Kendisi için çok mutlu rastlantılarla Kırk Altı (46) yıl önce Nadir Bey’i ve İlhan Abi’yi tanıma fırsatı bulmuş olan bu satırların yazarı, ikinci sayfanın konuklarından biri oldu. Büyük haz ve gurur duyarak bunun gereklerini yerine getirmeye çalıştı. İlgi alanlarının çeşitliliği ve bazı uzmanca görüşlerin dile getirilişinde ayrıntıya gidilme gereği dolayısıyla gazetenin çeşitli diğer sayfalarında da tekil yazı ya da yazı dizisi biçiminde değişik sütunlara yayıldığı oldu. Hatta, zaman zaman spor sayfasında da boy gösteriyor oluşu üzerine de İlhan Abi şakacı betimlemeler yapar olmuştu: “Bak, sen bu gazeteye ikinci sayfadan girdin. Sonra, diğer sayfalara da sıçrar oldun. Şimdi on ikinci sayfa mı bir yerlerdesin. Dikkat et gazetenin öbür ucundan çıkar gidersin, ha...”

Güleryüzlü bilgilendiricilik
Aslında son atlattığı varta döneminde gazetede sergilenen havadan çok hoşlanmamakla birlikte bu satırların yazarının tek tük yazıları Cumhuriyet’te yine de gözüktü. O çok haksız ve gayriinsani tutukluluklar döneminde o duruma yönelik eleştiriler ve mağdurlara sahip çıkıcı görüşler, bu yazıların ağırlığını oluşturuyordu. Bu kez, yeniden ikinci sayfaya dönüyor olmanın mutluluğunu yaşıyorum.
Cumhuriyet gazetesinin geçirdiği sıkıntılı dönemler, yukarda adları geçmiş olan şehit dostların acısının yanı sıra pek çok diğer dosta da tutuklama, işkence ve benzeri gayriinsani cezaların uygulanması durumunu yaratmıştı. Gazetenin toplumsal haksızlık mağduriyeti yaşamış olanlar için bir sığınak yeri, bir gönül buluşması alanı yaratmaya devam edeceği kesindir. Ancak, Cumhuriyet gazetesi olmanın tanımları içinde bu insani işlevi yerine getirirken Cumhuriyet rejiminin gittikçe örselenen ve ıskalanan değerlerinin sahipliğini yapma görevi de bulunmaktadır.

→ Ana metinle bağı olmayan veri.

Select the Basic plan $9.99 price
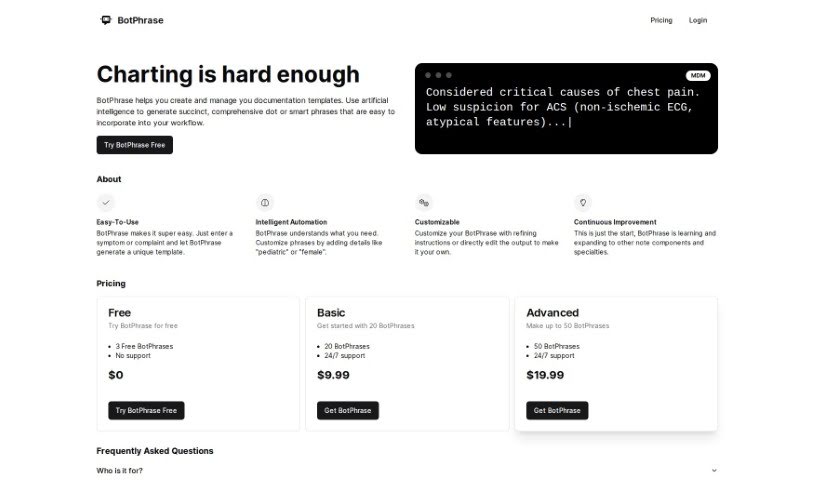 (x=334, y=375)
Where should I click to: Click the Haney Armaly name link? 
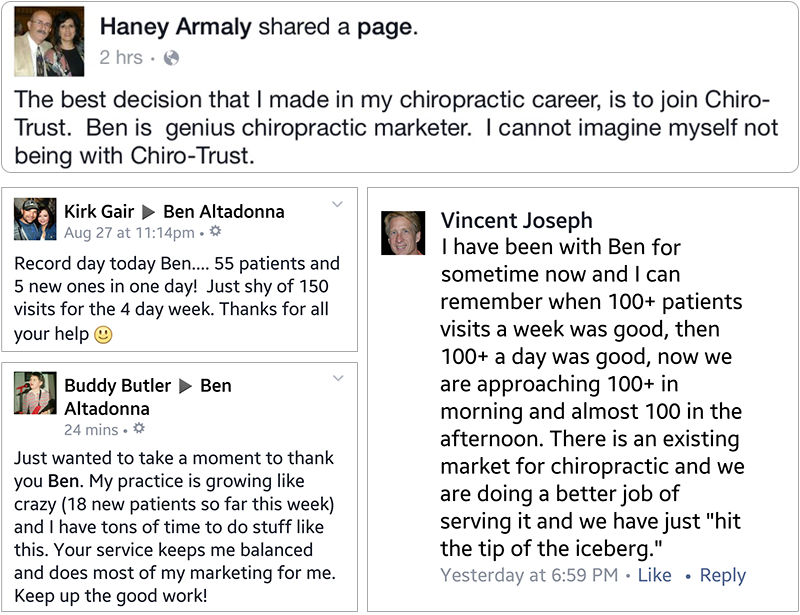click(x=176, y=27)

Ayrıca, uzun yıllardır ülkeye hâkim olmuş ve halen de en koyulaşmış biçimiyle varlığını sürdüren sağ iktidarların, topluma ayrıştırıcı; etnik köken, inanç ve politik düşünce farklılıkları dolayısıyla insanları parçalara ayırıcı yaklaşımına karşı direnme siperlerinden birini oluşturma görevini de sırtlamaya devam edeceği açıktır. Ülke çıkarlarının ve toplum onurunun kollanması yolunda bu gazetenin göstereceği sevgi dolu uyanıklık, süreklilik göstermeye mecburdur. Gazetenin genel, ilerici, akılcı, ülke ve dünya kucaklaşmasına yönelik davranışları içinde ikinci sayfadaki güler yüzlü bilgilendiricilik atmosferinin Cumhuriyet’in ezeli olmasını dilediğimiz şenliğine katkıda bulunacağı umudunu taşımaktayız.